▸ OBJECTIVE: Give back the records word for word, starting at the very beginning and ending with the line that contains "(x=56, y=1025)".

▸ SUPPLIED DATA:
((

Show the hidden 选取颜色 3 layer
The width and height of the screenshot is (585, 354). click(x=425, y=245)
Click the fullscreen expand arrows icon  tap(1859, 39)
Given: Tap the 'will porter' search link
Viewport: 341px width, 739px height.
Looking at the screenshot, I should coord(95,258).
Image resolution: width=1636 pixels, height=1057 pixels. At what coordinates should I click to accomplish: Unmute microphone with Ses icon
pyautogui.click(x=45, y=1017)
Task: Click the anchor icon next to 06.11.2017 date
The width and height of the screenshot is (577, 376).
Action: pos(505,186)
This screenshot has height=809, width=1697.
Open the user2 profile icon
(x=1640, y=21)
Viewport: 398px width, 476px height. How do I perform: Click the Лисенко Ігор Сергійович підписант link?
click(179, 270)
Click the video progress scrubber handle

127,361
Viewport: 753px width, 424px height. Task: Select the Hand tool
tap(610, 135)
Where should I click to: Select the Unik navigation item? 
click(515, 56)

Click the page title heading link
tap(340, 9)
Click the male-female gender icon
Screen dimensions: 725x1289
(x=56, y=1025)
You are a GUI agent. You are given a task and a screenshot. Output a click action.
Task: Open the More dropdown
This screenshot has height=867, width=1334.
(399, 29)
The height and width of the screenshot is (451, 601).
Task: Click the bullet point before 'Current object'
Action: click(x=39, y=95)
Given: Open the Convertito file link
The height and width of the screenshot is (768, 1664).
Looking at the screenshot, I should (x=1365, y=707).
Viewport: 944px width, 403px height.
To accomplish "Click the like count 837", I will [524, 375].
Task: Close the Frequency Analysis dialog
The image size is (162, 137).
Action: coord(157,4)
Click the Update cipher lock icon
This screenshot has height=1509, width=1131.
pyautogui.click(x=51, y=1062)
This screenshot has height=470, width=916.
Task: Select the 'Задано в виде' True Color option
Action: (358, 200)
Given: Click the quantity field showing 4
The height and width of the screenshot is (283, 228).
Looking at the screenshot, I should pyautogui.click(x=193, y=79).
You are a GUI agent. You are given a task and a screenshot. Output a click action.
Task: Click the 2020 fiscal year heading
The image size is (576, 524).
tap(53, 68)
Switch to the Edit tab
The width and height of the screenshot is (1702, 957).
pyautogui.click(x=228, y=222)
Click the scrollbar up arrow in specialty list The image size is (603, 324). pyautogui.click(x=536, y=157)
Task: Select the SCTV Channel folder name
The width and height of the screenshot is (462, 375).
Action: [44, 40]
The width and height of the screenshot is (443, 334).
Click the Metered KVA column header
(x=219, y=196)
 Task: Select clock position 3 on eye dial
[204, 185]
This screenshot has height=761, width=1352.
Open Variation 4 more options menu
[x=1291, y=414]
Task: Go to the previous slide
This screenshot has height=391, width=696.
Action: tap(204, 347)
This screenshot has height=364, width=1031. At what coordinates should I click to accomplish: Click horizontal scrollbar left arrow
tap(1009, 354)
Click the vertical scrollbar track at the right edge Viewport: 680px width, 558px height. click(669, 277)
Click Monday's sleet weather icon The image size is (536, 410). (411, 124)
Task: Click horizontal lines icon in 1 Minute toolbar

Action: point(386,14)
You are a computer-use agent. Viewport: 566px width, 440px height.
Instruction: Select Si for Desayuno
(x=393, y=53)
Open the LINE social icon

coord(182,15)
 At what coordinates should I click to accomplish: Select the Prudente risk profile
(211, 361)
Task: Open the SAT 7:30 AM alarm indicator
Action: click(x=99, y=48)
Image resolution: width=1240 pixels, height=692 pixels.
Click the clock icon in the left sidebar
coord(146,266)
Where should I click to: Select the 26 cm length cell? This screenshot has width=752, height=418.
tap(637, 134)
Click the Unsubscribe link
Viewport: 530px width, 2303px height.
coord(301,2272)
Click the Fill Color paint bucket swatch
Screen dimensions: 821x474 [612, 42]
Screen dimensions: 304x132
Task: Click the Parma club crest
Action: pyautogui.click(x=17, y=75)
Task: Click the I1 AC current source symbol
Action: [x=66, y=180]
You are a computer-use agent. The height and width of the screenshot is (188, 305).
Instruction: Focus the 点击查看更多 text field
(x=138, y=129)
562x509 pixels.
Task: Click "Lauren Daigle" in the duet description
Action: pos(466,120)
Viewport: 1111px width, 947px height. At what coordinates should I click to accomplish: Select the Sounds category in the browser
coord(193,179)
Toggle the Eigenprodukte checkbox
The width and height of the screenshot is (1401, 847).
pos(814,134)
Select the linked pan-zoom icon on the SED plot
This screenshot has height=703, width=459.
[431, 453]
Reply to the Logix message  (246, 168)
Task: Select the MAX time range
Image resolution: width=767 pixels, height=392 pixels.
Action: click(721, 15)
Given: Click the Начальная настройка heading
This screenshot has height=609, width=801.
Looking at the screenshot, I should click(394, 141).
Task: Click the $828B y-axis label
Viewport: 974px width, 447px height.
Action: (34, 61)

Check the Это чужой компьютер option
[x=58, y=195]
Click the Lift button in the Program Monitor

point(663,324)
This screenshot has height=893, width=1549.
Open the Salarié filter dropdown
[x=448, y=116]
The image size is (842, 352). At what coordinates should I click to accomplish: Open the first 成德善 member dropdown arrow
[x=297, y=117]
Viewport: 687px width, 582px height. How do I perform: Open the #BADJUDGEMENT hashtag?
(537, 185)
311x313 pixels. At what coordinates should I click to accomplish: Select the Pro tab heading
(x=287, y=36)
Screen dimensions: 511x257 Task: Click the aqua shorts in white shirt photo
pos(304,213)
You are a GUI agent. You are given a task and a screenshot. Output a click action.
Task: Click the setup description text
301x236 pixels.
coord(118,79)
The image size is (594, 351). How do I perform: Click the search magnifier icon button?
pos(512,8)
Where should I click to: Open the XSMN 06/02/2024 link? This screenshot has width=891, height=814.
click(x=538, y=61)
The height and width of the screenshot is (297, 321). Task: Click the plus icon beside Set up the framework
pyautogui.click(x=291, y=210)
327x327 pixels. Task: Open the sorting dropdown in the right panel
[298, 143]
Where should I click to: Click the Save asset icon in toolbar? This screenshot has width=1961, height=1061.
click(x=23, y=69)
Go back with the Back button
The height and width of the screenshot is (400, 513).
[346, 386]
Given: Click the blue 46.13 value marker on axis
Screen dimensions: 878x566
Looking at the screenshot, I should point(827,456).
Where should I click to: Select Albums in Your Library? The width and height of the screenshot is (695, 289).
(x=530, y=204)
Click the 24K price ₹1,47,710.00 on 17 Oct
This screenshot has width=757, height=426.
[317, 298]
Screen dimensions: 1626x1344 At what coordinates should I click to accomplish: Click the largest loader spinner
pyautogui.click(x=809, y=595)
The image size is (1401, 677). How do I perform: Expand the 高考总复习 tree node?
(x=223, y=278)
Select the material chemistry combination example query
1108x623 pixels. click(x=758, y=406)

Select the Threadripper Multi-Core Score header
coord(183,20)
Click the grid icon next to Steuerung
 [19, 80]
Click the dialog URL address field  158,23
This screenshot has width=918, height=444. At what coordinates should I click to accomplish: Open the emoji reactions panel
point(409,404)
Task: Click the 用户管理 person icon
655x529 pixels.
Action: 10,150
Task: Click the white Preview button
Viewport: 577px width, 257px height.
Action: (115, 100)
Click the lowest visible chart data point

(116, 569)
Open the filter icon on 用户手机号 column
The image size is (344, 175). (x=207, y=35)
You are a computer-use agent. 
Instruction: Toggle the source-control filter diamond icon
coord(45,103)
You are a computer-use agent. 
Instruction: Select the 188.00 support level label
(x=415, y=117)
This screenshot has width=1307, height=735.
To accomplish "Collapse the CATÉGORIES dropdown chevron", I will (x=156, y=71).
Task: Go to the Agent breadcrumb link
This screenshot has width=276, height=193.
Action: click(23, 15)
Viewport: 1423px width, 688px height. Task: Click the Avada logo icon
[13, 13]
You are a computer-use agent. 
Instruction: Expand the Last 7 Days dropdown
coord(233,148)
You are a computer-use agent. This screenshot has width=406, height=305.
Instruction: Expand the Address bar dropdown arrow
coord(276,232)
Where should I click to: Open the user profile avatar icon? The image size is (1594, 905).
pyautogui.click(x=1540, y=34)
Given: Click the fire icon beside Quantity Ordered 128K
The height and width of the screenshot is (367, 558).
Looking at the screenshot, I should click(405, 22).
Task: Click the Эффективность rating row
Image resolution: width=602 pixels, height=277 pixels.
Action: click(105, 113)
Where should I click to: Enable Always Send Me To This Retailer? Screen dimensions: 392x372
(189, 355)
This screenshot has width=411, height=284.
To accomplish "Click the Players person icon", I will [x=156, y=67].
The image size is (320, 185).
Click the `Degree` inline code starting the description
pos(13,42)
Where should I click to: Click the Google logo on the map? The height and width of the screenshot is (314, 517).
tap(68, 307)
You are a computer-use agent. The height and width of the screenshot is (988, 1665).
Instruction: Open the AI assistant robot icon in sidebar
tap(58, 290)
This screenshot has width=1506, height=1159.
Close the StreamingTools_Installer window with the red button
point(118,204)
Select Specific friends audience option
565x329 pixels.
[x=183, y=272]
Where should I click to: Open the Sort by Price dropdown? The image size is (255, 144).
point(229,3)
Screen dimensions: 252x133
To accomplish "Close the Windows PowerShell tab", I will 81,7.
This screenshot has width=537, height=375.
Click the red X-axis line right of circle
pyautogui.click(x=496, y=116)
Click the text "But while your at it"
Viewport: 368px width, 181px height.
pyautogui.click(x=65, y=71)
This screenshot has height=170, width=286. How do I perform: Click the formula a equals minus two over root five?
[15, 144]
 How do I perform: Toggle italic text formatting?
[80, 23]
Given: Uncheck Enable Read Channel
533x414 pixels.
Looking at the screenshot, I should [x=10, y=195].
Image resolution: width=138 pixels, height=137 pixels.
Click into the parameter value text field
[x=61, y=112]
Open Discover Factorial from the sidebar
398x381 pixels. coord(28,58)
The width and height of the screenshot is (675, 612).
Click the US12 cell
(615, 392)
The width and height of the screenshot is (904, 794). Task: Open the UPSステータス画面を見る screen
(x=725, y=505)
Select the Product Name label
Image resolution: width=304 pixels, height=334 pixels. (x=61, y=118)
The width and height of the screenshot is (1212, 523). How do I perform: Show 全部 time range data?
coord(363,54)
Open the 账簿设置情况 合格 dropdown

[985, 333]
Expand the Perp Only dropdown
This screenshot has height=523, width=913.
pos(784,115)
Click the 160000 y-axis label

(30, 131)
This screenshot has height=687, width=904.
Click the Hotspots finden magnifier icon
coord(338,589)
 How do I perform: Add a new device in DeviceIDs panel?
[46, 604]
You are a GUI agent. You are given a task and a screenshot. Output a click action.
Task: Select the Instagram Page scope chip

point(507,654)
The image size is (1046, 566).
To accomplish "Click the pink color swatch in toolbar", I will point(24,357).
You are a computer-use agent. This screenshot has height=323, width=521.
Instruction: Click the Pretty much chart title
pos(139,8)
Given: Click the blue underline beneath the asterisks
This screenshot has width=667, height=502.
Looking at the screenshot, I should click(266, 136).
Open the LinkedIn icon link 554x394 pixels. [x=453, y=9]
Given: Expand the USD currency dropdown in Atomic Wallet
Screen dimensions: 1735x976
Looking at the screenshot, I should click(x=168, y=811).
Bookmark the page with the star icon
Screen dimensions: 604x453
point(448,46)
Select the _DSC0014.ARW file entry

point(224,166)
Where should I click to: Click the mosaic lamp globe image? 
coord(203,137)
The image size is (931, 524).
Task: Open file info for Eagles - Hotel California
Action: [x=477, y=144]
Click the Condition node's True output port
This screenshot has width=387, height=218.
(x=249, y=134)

))

▸ EXPECTED ANSWER:
Show the hidden 选取颜色 3 layer
The width and height of the screenshot is (585, 354). click(x=425, y=245)
Click the fullscreen expand arrows icon  tap(1859, 39)
Given: Tap the 'will porter' search link
Viewport: 341px width, 739px height.
Looking at the screenshot, I should coord(95,258).
Image resolution: width=1636 pixels, height=1057 pixels. At what coordinates should I click to accomplish: Unmute microphone with Ses icon
pyautogui.click(x=45, y=1017)
Task: Click the anchor icon next to 06.11.2017 date
The width and height of the screenshot is (577, 376).
Action: pos(505,186)
This screenshot has height=809, width=1697.
Open the user2 profile icon
(x=1640, y=21)
Viewport: 398px width, 476px height. How do I perform: Click the Лисенко Ігор Сергійович підписант link?
click(179, 270)
Click the video progress scrubber handle

127,361
Viewport: 753px width, 424px height. Task: Select the Hand tool
tap(610, 135)
Where should I click to: Select the Unik navigation item? 
click(515, 56)

Click the page title heading link
tap(340, 9)
Click the male-female gender icon
Screen dimensions: 725x1289
(x=56, y=1025)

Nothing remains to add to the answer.